\(\int (5-x) (3+2 x)^{7/2} (2+5 x+3 x^2)^2 \, dx\) [811]

Optimal result
Mathematica [A] (verified)
Rubi [A] (verified)
Maple [A] (verified)
Fricas [A] (verification not implemented)
Sympy [B] (verification not implemented)
Maxima [A] (verification not implemented)
Giac [A] (verification not implemented)
Mupad [B] (verification not implemented)
Reduce [B] (verification not implemented)

Optimal result

Integrand size = 27, antiderivative size = 79 \[ \int (5-x) (3+2 x)^{7/2} \left (2+5 x+3 x^2\right )^2 \, dx=\frac {325}{288} (3+2 x)^{9/2}-\frac {1065}{352} (3+2 x)^{11/2}+\frac {651}{208} (3+2 x)^{13/2}-\frac {359}{240} (3+2 x)^{15/2}+\frac {165}{544} (3+2 x)^{17/2}-\frac {9}{608} (3+2 x)^{19/2} \] Output:

325/288*(3+2*x)^(9/2)-1065/352*(3+2*x)^(11/2)+651/208*(3+2*x)^(13/2)-359/2 
40*(3+2*x)^(15/2)+165/544*(3+2*x)^(17/2)-9/608*(3+2*x)^(19/2)
 

Mathematica [A] (verified)

Time = 0.04 (sec) , antiderivative size = 38, normalized size of antiderivative = 0.48 \[ \int (5-x) (3+2 x)^{7/2} \left (2+5 x+3 x^2\right )^2 \, dx=-\frac {(3+2 x)^{9/2} \left (-1670104-8846388 x-17037702 x^2-13495911 x^3-2702700 x^4+984555 x^5\right )}{2078505} \] Input:

Integrate[(5 - x)*(3 + 2*x)^(7/2)*(2 + 5*x + 3*x^2)^2,x]
 

Output:

-1/2078505*((3 + 2*x)^(9/2)*(-1670104 - 8846388*x - 17037702*x^2 - 1349591 
1*x^3 - 2702700*x^4 + 984555*x^5))
 

Rubi [A] (verified)

-=-=-

_What is expected_. Extend the page of integration results for (5-x)(3+2x)^{7/2}(2+5x+3x^2)^2, starting right after its final line. The data has no role in this.

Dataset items
-=-=-

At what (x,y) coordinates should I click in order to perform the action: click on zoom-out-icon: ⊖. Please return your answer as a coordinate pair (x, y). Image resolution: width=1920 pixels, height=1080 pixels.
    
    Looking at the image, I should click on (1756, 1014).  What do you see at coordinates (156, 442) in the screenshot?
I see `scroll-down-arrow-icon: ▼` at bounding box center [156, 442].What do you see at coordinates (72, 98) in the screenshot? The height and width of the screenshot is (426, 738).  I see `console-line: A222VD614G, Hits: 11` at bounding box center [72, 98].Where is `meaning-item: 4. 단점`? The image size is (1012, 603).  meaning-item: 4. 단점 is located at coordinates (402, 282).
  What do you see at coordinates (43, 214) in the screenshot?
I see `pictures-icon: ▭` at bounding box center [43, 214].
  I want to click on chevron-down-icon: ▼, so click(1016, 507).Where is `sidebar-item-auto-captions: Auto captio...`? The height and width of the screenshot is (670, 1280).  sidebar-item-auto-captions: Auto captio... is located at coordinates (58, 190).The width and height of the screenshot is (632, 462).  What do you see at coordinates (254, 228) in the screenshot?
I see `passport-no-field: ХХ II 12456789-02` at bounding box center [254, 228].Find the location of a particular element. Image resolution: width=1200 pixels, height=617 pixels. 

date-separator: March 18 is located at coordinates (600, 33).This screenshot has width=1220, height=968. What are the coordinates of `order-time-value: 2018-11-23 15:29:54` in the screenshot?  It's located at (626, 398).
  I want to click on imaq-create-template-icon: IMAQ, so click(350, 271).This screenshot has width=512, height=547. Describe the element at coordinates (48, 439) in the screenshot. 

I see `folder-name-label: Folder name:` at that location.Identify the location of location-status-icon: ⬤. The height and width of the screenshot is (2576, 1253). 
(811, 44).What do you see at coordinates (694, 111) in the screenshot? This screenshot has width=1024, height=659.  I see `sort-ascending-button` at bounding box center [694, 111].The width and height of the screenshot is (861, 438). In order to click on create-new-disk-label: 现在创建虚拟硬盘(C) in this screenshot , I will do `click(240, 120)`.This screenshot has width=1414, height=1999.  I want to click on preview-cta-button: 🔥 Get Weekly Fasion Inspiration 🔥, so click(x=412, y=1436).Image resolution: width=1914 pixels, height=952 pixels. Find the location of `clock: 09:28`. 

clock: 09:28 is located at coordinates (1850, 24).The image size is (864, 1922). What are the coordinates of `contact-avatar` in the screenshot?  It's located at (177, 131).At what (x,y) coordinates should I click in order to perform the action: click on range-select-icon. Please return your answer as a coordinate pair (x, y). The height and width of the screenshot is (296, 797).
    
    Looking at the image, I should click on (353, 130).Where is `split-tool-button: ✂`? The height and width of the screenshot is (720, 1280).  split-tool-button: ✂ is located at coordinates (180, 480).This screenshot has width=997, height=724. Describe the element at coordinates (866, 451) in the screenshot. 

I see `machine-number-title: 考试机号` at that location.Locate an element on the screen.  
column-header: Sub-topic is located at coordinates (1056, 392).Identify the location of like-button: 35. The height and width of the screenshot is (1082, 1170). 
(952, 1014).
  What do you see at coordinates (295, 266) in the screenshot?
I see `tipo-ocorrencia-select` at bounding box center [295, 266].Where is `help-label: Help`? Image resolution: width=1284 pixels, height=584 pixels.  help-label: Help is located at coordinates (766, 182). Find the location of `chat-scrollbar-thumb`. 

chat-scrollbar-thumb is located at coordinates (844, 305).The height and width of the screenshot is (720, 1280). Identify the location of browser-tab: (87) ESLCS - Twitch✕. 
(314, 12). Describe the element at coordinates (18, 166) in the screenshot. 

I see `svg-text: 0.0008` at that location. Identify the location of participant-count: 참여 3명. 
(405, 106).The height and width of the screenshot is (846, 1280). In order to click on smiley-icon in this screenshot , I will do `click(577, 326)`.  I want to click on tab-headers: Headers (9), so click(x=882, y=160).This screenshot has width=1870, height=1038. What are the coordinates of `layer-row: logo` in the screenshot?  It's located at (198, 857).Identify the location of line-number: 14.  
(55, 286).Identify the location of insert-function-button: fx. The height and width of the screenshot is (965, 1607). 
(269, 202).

-=-=-

_Reply to the exercise_.
Time = 0.33 (sec) , antiderivative size = 79, normalized size of antiderivative = 1.00, number of steps used = 2, number of rules used = 2, \(\frac {\text {number of rules}}{\text {integrand size}}\) = 0.074, Rules used = {1195, 2009}

Below are the steps used by Rubi to obtain the solution. The rule number used for the transformation is given above next to the arrow. The rules definitions used are listed below.

\(\displaystyle \int (5-x) (2 x+3)^{7/2} \left (3 x^2+5 x+2\right )^2 \, dx\)

\(\Big \downarrow \) 1195

\(\displaystyle \int \left (-\frac {9}{32} (2 x+3)^{17/2}+\frac {165}{32} (2 x+3)^{15/2}-\frac {359}{16} (2 x+3)^{13/2}+\frac {651}{16} (2 x+3)^{11/2}-\frac {1065}{32} (2 x+3)^{9/2}+\frac {325}{32} (2 x+3)^{7/2}\right )dx\)

\(\Big \downarrow \) 2009

\(\displaystyle -\frac {9}{608} (2 x+3)^{19/2}+\frac {165}{544} (2 x+3)^{17/2}-\frac {359}{240} (2 x+3)^{15/2}+\frac {651}{208} (2 x+3)^{13/2}-\frac {1065}{352} (2 x+3)^{11/2}+\frac {325}{288} (2 x+3)^{9/2}\)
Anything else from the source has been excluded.